(Material for this exercise)
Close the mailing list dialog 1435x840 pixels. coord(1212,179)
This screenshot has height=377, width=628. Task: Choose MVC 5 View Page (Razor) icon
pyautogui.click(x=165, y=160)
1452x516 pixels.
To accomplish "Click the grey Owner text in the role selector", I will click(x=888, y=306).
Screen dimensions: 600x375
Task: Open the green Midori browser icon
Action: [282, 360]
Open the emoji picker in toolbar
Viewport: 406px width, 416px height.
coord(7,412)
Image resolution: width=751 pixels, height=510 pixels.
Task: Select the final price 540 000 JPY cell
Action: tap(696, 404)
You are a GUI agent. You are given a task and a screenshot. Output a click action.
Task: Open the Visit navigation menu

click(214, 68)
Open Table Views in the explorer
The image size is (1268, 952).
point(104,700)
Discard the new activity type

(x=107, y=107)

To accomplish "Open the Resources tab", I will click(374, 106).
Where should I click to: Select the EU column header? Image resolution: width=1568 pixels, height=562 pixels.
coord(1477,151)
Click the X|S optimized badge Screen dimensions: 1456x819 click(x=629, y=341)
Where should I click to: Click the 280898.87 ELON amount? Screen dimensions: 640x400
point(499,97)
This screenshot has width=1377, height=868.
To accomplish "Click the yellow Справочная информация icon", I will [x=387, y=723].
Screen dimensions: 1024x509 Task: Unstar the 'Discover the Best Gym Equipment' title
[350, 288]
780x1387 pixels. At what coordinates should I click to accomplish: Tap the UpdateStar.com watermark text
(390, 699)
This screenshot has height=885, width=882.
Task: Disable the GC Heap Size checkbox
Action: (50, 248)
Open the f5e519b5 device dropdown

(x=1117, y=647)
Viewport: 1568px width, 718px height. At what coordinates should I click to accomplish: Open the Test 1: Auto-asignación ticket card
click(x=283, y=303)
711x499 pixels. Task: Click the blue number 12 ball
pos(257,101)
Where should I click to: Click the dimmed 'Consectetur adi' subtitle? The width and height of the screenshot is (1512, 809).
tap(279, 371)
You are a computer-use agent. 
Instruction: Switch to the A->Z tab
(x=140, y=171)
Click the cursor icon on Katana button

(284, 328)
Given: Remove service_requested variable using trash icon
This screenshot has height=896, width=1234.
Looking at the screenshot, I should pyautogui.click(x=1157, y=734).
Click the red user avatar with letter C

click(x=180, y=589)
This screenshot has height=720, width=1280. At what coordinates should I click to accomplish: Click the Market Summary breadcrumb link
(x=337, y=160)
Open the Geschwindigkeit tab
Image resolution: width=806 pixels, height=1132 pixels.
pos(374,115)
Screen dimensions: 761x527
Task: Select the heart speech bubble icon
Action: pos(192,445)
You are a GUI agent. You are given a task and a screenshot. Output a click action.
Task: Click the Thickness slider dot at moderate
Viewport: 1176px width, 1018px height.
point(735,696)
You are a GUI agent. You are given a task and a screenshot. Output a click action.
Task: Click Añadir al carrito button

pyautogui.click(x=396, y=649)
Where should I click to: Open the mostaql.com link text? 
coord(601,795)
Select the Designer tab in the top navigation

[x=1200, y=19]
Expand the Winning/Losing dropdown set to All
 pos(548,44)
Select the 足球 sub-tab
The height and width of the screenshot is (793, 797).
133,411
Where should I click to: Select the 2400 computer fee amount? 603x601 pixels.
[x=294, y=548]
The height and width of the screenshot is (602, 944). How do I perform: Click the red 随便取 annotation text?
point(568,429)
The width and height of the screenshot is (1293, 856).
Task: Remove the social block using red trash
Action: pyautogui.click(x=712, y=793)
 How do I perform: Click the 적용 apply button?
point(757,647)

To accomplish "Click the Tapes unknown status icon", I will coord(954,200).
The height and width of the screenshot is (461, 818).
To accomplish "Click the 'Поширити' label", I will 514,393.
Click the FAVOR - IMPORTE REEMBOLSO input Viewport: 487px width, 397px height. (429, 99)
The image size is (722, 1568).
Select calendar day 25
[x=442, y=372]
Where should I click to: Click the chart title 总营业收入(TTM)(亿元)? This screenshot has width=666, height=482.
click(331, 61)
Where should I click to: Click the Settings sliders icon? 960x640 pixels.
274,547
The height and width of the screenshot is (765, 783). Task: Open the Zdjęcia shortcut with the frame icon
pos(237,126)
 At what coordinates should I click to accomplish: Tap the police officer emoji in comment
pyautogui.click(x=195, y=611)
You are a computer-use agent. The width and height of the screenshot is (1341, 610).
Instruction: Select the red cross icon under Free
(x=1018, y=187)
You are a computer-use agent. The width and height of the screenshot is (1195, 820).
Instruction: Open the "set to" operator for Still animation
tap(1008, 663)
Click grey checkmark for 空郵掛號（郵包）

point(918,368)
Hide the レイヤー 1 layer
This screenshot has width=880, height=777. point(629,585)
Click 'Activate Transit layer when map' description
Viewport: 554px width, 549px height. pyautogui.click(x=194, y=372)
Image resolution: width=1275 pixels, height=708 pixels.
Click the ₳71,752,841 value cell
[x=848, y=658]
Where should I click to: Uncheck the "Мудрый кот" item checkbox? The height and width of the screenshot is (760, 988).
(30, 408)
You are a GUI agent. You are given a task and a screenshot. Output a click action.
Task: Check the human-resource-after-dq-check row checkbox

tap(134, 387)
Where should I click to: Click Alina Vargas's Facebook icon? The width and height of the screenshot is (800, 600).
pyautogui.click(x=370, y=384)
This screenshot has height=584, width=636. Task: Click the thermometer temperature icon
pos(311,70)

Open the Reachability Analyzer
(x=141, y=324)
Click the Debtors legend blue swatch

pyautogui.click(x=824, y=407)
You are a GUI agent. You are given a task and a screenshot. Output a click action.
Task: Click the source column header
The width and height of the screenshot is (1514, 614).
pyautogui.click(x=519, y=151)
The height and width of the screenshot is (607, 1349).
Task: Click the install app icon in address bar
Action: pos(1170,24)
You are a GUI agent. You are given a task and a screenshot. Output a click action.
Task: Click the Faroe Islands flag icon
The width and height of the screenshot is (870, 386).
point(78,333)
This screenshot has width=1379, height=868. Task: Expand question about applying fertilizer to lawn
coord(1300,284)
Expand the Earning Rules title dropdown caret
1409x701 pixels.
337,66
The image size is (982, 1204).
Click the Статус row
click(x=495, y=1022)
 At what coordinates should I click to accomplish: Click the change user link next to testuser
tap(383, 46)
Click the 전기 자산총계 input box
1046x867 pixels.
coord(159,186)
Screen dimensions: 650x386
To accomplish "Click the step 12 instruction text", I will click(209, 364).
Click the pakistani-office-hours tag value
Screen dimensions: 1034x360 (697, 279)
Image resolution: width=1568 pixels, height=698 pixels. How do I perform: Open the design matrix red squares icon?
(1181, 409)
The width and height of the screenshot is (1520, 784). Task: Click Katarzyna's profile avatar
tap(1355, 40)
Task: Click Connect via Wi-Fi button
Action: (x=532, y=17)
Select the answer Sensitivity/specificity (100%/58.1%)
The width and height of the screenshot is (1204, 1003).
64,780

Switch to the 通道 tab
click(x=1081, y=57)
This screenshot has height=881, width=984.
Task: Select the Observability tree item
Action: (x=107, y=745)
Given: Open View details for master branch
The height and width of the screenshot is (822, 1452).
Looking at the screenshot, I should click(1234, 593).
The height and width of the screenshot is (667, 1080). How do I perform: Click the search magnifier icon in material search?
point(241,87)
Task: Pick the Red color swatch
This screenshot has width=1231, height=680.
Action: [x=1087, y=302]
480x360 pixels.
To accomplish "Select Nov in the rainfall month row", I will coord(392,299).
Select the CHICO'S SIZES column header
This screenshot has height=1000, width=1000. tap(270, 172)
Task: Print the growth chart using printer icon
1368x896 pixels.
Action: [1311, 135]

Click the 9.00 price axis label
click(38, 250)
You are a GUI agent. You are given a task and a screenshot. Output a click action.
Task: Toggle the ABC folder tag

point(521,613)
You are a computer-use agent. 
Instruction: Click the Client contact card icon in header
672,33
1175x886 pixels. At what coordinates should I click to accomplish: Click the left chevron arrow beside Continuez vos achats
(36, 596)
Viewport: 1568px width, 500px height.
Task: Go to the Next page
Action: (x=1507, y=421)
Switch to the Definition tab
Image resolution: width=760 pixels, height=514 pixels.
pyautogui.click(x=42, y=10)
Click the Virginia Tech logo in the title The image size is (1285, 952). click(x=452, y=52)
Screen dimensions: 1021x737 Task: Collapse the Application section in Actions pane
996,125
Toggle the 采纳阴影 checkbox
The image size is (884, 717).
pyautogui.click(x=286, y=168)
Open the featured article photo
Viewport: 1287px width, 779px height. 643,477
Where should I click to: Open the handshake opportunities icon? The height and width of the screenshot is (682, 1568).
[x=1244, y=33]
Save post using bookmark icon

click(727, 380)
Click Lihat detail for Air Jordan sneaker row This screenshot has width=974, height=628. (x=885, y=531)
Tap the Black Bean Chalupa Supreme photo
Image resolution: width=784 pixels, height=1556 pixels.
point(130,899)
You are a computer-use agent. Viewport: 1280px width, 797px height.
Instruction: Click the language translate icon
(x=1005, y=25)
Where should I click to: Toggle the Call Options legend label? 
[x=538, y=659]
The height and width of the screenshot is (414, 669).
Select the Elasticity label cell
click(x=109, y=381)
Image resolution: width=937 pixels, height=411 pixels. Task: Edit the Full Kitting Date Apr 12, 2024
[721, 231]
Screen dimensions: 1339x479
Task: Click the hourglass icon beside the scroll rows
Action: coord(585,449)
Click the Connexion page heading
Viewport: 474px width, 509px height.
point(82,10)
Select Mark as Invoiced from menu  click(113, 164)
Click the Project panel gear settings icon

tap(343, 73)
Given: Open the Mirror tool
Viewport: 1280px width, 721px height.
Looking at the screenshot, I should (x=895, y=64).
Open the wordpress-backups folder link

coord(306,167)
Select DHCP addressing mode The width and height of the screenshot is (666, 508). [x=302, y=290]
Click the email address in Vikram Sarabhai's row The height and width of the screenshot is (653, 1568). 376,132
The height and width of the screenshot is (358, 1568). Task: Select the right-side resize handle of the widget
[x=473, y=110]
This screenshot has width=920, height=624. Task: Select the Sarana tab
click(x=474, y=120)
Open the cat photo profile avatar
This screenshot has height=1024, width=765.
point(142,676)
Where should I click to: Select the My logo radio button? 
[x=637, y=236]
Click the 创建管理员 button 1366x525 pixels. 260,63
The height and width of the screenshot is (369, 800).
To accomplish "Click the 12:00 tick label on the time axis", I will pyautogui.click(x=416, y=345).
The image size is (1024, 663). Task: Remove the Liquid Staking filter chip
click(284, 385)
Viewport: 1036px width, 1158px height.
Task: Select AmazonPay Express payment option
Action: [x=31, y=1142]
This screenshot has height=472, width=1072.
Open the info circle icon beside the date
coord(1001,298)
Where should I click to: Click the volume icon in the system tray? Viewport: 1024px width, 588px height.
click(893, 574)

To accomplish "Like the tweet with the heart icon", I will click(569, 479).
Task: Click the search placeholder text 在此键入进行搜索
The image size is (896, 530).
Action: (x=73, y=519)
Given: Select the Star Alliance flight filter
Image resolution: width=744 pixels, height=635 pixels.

(Exercise aim)
Scan the data above, find each line with "input", and copy it.

(Written reply)
Click the FAVOR - IMPORTE REEMBOLSO input Viewport: 487px width, 397px height. (429, 99)
Click the 전기 자산총계 input box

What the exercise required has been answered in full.